Provided information:
╭──
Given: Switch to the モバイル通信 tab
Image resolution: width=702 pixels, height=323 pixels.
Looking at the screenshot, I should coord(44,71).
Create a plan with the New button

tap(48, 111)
╰──
Direction: Retype the material above line for line, with no changes.

Task response:
Given: Switch to the モバイル通信 tab
Image resolution: width=702 pixels, height=323 pixels.
Looking at the screenshot, I should coord(44,71).
Create a plan with the New button

tap(48, 111)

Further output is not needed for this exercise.